Work required >> Scan the entries below. Return every line that includes "right".

(Exercise material)

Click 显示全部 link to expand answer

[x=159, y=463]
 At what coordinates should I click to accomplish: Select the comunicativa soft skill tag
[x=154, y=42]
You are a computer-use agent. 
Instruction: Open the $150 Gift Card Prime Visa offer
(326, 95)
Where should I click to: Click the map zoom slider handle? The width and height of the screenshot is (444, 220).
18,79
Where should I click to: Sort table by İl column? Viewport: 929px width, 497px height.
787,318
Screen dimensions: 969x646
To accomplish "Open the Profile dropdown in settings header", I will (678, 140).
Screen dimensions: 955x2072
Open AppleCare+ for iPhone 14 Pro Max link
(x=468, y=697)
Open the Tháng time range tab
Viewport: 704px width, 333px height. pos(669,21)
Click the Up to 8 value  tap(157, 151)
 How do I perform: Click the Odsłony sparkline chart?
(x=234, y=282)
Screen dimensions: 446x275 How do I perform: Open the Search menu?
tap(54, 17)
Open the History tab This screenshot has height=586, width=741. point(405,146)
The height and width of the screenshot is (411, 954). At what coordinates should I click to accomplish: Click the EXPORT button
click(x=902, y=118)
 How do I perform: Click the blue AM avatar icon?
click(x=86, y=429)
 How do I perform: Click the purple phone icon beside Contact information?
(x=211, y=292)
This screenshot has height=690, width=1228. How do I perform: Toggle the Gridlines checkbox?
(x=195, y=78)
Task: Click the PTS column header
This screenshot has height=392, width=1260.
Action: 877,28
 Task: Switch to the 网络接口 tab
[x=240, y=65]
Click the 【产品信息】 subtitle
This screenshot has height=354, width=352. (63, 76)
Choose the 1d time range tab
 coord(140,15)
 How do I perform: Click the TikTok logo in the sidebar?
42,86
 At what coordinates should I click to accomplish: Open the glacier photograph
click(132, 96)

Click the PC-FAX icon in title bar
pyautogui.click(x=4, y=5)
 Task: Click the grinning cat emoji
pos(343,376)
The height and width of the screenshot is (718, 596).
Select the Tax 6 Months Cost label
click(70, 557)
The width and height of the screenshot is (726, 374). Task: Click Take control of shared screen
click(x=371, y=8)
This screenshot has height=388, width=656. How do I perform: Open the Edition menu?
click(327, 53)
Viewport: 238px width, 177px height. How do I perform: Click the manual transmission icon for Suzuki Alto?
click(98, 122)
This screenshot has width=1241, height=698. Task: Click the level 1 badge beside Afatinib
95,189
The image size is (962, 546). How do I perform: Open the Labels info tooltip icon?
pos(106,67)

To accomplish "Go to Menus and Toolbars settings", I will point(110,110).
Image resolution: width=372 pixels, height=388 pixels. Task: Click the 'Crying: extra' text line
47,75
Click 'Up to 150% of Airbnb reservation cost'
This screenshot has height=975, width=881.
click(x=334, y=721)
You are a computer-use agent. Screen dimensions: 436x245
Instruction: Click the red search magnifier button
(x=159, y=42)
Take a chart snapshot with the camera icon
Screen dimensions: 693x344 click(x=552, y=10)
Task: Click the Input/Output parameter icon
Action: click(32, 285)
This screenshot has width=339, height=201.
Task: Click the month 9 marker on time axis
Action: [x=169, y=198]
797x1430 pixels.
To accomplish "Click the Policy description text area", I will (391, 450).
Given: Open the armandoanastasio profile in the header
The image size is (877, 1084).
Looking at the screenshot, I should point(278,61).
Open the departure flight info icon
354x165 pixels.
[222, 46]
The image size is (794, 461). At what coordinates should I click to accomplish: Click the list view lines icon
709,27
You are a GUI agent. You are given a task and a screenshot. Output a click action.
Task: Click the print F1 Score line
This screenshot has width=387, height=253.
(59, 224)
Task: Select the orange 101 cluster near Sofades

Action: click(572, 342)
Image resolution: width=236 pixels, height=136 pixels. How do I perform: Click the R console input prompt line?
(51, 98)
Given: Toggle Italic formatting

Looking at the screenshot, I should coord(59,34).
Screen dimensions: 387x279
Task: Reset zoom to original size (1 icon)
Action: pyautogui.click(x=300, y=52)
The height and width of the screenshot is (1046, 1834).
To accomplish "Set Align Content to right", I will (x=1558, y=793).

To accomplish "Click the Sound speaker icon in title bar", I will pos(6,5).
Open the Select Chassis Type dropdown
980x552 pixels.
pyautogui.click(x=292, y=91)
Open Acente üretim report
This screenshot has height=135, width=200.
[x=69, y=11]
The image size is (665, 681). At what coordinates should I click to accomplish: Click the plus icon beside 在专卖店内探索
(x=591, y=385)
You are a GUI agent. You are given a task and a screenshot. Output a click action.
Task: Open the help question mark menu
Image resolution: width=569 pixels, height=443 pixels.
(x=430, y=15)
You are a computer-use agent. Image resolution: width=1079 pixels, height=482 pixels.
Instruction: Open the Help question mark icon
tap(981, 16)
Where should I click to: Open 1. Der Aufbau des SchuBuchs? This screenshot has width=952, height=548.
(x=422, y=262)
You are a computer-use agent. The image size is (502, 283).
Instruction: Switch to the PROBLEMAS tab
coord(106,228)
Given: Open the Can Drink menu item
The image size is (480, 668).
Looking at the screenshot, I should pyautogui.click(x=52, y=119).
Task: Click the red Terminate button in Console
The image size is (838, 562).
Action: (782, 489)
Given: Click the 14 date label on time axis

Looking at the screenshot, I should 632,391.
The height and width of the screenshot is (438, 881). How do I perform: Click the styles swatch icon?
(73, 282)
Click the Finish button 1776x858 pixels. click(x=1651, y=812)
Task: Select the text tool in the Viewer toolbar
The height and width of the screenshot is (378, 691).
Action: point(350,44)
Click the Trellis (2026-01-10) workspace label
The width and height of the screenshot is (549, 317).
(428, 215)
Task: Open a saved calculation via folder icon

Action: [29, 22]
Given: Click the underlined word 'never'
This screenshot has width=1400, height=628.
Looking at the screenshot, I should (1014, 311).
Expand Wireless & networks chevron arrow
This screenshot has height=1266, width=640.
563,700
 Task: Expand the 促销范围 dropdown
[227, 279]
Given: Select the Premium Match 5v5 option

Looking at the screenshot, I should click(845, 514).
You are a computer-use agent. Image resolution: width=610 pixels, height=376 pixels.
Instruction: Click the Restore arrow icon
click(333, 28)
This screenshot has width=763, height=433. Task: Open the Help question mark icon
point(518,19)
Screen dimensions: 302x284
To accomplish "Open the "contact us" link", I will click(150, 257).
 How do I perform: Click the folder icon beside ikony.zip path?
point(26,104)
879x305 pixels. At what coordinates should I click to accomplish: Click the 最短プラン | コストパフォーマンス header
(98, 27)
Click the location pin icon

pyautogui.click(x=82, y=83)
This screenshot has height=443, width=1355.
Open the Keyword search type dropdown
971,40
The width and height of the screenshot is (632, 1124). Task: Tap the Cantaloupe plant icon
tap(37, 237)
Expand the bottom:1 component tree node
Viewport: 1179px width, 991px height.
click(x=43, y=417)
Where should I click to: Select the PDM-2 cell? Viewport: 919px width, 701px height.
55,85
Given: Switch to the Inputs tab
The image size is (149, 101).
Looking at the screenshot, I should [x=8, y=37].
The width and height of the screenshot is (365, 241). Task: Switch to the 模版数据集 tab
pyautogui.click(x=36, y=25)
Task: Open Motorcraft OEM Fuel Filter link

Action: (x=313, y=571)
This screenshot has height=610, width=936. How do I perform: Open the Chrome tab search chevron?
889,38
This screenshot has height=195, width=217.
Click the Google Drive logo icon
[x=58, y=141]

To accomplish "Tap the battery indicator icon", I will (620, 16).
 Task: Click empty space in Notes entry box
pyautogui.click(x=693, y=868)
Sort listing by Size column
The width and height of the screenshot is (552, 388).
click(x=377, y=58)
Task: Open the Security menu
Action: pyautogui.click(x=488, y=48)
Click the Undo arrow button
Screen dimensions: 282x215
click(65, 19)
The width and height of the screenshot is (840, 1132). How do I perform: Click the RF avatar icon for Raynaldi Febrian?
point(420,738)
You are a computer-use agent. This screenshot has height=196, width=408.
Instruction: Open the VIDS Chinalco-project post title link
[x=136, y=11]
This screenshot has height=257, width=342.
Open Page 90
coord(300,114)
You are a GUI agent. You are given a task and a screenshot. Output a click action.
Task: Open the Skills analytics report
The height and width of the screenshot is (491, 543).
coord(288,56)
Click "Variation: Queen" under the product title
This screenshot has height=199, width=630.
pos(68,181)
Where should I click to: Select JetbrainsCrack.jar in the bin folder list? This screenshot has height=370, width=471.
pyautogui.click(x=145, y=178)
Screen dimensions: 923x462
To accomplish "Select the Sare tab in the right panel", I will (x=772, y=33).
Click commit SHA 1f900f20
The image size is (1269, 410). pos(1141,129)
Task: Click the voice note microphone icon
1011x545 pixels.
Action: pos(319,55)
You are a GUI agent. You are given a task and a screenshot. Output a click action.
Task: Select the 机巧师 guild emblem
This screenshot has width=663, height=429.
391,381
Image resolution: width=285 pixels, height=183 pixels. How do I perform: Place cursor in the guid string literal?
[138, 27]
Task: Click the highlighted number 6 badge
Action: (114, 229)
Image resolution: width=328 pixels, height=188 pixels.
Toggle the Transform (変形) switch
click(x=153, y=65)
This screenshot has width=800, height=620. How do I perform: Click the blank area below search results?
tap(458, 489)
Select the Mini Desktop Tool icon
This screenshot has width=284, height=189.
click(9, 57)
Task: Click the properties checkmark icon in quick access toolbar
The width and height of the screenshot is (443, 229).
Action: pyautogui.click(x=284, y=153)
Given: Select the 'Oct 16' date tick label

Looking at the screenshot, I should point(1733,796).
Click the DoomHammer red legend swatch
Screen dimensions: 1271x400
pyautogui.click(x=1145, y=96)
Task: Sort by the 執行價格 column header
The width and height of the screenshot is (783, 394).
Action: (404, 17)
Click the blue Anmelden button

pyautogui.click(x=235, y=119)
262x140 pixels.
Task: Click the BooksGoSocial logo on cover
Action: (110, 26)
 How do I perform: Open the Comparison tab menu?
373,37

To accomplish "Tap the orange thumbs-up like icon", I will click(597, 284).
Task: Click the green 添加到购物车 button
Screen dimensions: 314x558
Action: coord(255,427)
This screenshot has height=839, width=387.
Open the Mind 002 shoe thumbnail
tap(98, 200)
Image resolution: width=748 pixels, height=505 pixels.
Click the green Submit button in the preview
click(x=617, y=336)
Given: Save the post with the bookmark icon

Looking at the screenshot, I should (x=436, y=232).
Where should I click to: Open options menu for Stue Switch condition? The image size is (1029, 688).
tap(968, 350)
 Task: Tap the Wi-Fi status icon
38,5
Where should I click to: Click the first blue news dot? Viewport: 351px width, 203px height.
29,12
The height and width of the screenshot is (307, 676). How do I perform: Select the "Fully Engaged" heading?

(End Exercise material)

Response area >>
To accomplish "Set Align Content to right", I will (x=1558, y=793).
To accomplish "Select the Sare tab in the right panel", I will (x=772, y=33).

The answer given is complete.